Mathieu’s specialty with words comprises her knack for synesthetic tropes, evoked in homophones and double entendres. A [slave?] girl, who shot a man, metamorphoses into a fig tree to win her freedom from merely human existence. The figure of the fig factors into Mathieu’s preoccupation with various guilts in later poems, including an ambivalent disenchantment with adopted religions, or the problem of privilege at the enslavement of one’s familiars; Mathieu’s having “known good backyards, hoses for drinking and dancing / around, dogs as guardians, rope as just rope,” complicates what it means to be a flourishing woman of color in contemporary America (“self-portrait as a series of bent zoning laws”). This complexity is spelled out in deceptively simple terms in “nomenclature,” where a speaker muses on her father’s love for figs:
he said the Spanish first brought figs across
an ocean littered with fig seeds
plentiful as fish eyes in their wake:
un higo heritage, many-named –
black mission alma common
negronne desert king tiger
adriatic strangler black weeping
san pedro red lebanese persian white
each fig named for a particular type
of suffering or belonging.
As for the fig trees, “the blooming majority is anonymous,” and like men, like the father of this poem, his teeth full of fig skin, “there are murderous / figs that will creep around / the waists of their arboreal cousins until / the cousins turn to dust in the quietest death.” This wouldn’t be the first time Mathieu draws readers to the table for some flesh and blood, nor the last, nor her sole expression of privation.
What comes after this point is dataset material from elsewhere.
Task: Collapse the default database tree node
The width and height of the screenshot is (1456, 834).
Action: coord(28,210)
While it retells the past and seeks to redress the present, Grand Marronage regularly rehearses the tired games of dispossession we not always know we play or consent to; it captures the weariness of not having the mouth or heart to speak against one everyday injustice or other, endured by dint of one’s existence. For every telling, we’re told, hides its “twin opposite, a not-telling (“archival”). I would’ve underestimated this law’s scope were it not for Mathieu’s keen senses, her strict tone, which deftly mirrors her style and syntax—blunt. Readers will enjoy their fill of absurdity in and between the lines, but they won’t experience the irreverent, laugh-out-loud comedy of, say, Victoria Chang. But like Chang, Mathieu seriously interrogates American identity, inclusion, and exclusion, with her situations so openly absurd and devastatingly unironic that they unsettle more than relieve. I find Mathieu’s earnestness compelling, since her rare occasions of wry—I won’t say comic—relief hit you harder when they find you.
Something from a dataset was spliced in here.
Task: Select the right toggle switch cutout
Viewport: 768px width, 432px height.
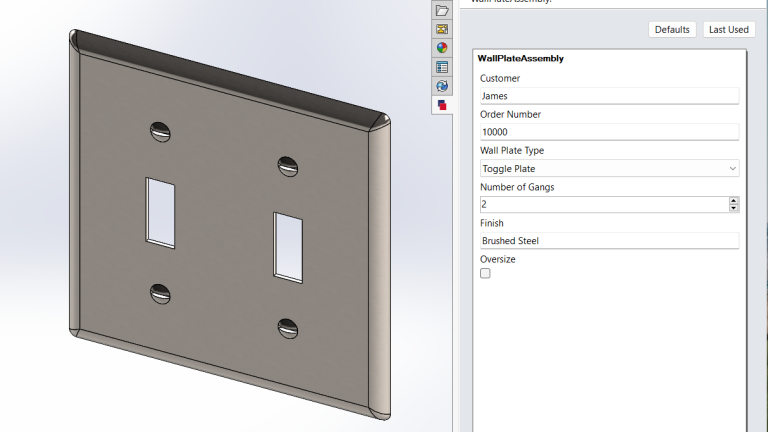Action: pos(287,245)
I recommend Grand Marronage for all readers of American poetry, history, or culture, especially beginner readers of contemporary poetry frustrated by the genre’s pseudo-profundity and anti-rhythm. This collection rewards its audience with challenging free verses whose patterns and meanings resolve themselves at the end of every stanza and poem, which collectively reveal new orders at the turn of every section, by the end of the work, and upon a second read, when fresh meanings are unearthed. I write this as a student of fixed meters; nevertheless, I can’t help but admire Mathieu’s subversive experimental schemes, even her simple refusal to capitalize sentences in all but two poems and one poignant letter. No matter your background, you stand to gain from this read. It will cue you to do something refreshing. Life isn’t only short, it can also be wasted and is often, tragically. As Mathieu discovers for herself from her dives into the past and current hopes, it can also be rich. Mathieu has opened an ambitious door. May it lead you to the doors of excellent poets, may it lead you to more Mathieu, to her forthcoming poems, paintings, fictions, dramas, her children’s literature, name it. She’s just getting started.